With the pictures left out, transcribe exactly the lines from the one with "The image size" through the end of the data.

____ Dataset content

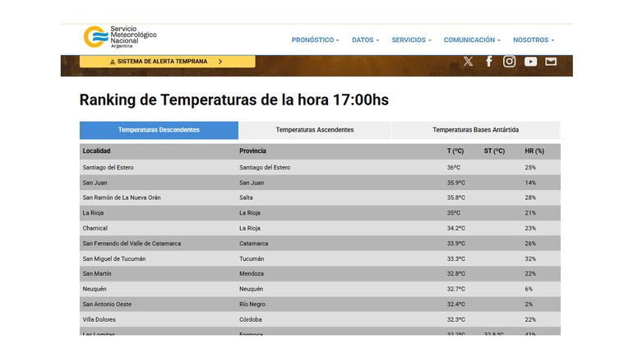Switch to Temperaturas Bases Antártida tab
This screenshot has height=358, width=633.
pyautogui.click(x=475, y=130)
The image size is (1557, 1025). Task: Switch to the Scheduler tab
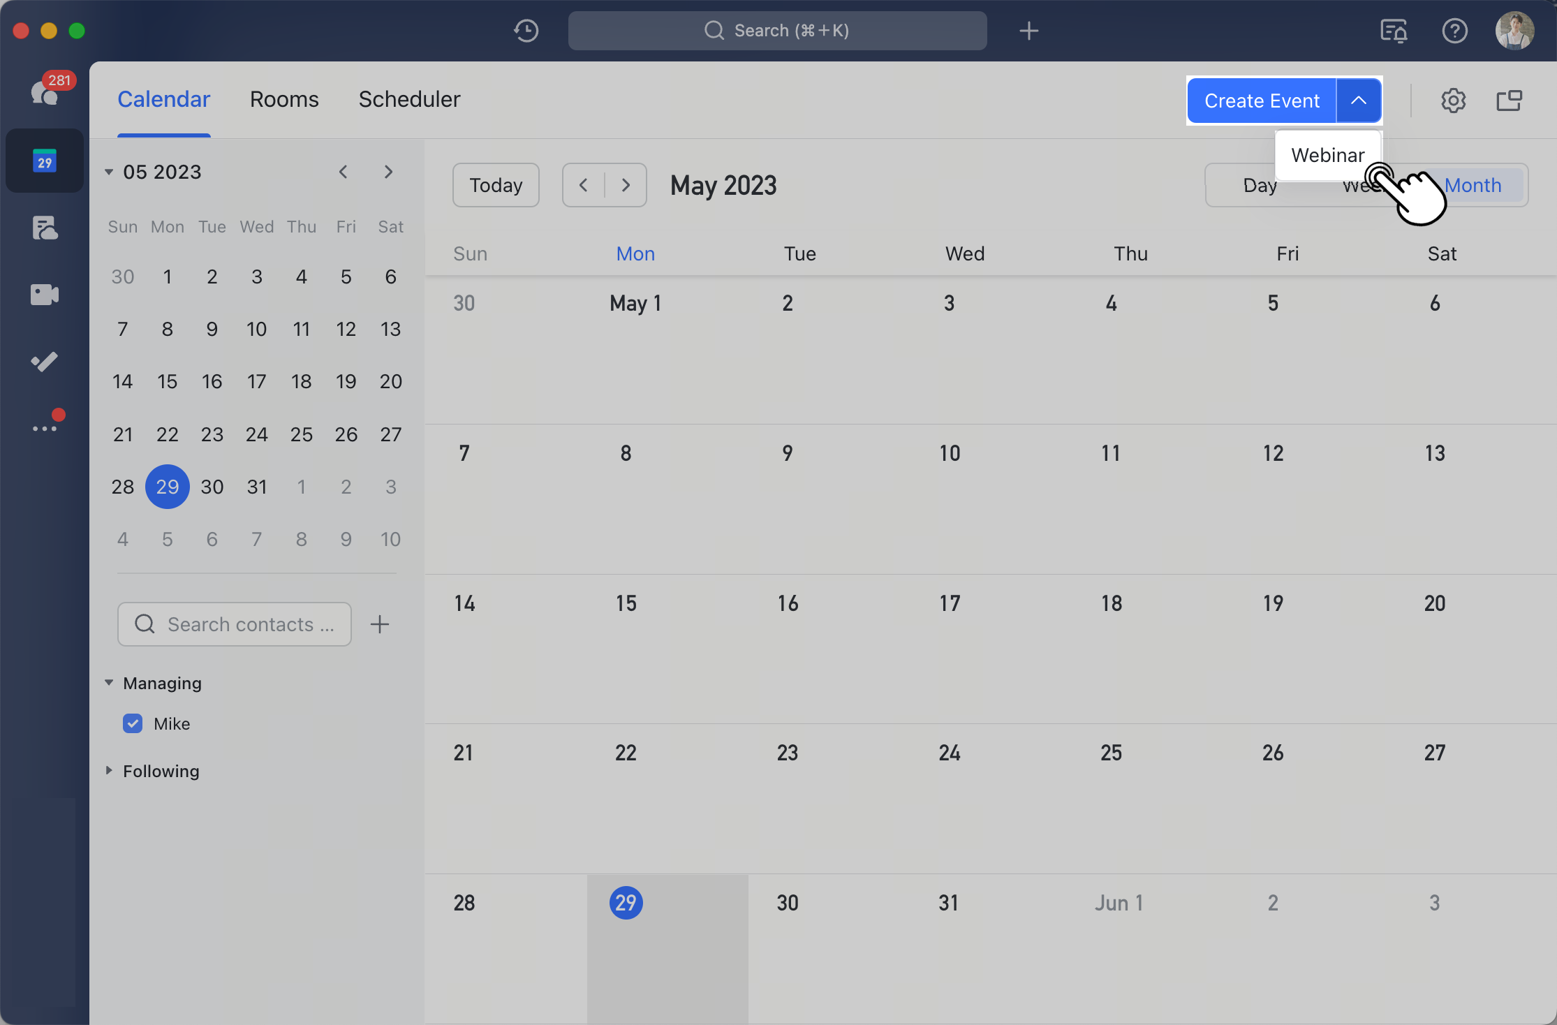pyautogui.click(x=408, y=97)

________

Response to this exercise:
The image size is (1557, 1025). Task: Switch to the Scheduler tab
pyautogui.click(x=408, y=97)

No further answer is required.